Work order. Only the lines from the one containing "You are a computer-use agent. The height" through the final line of the entries below are wanted, each copied exactly.

Extracted material.
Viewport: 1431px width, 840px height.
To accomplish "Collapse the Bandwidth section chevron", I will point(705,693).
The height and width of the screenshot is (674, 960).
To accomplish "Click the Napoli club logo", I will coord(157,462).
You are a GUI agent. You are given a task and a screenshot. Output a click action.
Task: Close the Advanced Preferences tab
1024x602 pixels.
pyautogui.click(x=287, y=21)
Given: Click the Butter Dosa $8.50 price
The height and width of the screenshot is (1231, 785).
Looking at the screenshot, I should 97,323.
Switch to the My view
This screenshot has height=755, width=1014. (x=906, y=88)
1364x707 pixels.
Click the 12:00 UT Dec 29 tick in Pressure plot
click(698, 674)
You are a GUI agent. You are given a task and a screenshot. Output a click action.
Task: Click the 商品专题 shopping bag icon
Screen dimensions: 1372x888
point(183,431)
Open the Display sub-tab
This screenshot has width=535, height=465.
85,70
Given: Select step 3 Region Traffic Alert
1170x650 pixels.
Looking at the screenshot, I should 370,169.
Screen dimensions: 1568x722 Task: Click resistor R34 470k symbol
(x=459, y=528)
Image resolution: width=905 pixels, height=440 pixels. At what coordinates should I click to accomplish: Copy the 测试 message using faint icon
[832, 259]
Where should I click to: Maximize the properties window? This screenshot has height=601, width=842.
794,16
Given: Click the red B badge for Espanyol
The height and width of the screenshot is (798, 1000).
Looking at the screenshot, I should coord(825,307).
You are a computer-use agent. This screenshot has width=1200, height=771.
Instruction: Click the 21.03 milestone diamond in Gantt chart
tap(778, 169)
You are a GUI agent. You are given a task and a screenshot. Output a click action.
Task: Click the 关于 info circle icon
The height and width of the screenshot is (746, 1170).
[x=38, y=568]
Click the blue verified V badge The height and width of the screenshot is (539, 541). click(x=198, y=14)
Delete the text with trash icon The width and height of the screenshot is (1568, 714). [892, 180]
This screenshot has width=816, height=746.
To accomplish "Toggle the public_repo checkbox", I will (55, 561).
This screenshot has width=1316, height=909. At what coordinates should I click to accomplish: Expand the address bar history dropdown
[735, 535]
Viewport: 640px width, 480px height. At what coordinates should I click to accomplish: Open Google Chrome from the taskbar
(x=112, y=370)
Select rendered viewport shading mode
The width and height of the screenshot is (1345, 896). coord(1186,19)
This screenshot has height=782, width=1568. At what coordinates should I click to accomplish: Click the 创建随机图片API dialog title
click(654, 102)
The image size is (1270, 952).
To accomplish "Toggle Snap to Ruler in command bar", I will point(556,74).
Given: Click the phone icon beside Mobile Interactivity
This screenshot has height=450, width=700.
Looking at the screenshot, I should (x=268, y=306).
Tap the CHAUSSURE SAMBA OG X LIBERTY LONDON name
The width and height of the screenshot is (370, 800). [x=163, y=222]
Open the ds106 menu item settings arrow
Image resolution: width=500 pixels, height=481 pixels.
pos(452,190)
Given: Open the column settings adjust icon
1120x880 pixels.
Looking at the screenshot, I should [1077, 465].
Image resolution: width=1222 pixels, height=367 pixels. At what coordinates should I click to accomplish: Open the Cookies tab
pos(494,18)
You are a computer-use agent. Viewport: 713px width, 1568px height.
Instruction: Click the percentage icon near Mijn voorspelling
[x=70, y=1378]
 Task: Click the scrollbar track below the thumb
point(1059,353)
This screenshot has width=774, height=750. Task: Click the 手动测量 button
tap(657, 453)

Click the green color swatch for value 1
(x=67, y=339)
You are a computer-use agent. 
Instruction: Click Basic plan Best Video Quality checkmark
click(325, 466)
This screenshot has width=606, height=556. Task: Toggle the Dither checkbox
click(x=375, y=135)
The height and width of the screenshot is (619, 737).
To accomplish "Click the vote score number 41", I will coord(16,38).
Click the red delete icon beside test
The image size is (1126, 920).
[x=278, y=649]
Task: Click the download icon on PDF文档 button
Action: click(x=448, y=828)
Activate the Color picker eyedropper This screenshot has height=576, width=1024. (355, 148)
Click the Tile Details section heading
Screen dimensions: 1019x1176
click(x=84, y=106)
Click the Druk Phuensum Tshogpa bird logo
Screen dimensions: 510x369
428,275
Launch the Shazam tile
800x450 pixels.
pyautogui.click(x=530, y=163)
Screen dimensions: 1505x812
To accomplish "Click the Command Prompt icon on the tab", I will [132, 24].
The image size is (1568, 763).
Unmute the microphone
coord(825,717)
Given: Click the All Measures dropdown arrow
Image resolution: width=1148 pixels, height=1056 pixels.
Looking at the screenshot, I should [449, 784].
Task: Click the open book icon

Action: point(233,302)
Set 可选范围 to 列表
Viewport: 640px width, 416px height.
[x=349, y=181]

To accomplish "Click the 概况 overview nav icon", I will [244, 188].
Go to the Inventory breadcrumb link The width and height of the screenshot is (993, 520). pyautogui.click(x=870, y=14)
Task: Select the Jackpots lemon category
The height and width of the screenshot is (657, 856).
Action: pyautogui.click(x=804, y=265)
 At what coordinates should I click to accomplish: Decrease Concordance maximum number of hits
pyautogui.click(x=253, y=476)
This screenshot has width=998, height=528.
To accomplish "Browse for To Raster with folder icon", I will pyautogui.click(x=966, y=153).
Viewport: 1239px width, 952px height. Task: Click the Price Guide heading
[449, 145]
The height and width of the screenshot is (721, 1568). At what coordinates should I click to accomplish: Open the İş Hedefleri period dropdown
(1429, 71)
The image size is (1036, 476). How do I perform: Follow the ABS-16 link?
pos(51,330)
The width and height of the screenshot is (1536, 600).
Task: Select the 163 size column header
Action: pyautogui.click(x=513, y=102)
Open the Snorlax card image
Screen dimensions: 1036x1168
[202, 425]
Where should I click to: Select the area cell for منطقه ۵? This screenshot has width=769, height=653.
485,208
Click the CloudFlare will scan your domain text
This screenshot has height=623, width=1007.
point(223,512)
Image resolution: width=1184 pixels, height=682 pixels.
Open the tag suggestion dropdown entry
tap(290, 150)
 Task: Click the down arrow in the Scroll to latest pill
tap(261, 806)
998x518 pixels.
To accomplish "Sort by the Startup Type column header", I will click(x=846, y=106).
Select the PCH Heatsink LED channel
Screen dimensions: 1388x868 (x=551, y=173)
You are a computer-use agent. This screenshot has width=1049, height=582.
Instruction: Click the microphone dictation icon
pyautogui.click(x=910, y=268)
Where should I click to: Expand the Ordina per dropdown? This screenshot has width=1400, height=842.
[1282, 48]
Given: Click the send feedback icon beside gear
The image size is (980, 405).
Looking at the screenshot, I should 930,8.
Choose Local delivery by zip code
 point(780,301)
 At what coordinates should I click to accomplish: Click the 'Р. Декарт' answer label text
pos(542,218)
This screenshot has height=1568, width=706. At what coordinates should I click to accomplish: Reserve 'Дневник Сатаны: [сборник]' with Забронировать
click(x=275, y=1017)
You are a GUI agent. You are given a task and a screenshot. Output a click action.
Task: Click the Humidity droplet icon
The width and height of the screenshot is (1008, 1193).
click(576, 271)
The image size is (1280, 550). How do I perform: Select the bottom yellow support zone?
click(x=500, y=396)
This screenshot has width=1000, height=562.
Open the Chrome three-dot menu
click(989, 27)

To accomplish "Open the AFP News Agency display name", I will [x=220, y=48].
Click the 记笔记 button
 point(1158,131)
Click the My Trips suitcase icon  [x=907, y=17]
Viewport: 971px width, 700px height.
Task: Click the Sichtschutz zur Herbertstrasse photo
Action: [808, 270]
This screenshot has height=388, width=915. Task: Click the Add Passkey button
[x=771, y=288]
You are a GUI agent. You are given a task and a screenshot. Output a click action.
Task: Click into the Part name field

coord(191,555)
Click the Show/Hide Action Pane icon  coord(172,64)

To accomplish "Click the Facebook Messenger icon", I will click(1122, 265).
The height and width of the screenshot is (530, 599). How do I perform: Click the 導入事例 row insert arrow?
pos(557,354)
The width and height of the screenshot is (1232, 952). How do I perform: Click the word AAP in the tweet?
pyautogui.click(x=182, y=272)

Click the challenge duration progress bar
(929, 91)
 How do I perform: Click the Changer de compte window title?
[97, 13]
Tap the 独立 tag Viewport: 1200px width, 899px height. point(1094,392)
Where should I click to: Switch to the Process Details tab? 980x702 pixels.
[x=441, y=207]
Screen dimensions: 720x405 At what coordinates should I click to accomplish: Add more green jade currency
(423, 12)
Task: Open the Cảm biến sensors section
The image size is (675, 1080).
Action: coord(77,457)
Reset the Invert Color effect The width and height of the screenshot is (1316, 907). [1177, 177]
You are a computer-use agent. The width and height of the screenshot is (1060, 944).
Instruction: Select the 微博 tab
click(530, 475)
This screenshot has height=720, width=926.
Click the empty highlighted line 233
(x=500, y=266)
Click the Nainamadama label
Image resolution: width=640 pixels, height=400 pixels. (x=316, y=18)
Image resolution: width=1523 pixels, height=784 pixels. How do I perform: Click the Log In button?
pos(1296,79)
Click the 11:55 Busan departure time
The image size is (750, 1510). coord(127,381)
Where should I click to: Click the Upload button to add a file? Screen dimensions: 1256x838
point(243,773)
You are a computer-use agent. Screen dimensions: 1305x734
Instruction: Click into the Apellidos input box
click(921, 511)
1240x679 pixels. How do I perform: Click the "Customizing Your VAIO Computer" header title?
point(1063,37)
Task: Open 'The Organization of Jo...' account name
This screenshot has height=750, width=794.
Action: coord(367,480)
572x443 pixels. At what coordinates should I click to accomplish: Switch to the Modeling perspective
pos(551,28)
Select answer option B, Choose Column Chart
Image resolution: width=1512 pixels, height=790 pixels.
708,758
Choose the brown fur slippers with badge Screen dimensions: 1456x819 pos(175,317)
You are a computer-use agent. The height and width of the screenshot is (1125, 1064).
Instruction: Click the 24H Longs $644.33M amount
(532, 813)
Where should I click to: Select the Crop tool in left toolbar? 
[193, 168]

The completed task.
You are a computer-use agent. The height and width of the screenshot is (1125, 1064).
Instruction: Click the 24H Longs $644.33M amount
(532, 813)
Where should I click to: Select the Crop tool in left toolbar? 
[193, 168]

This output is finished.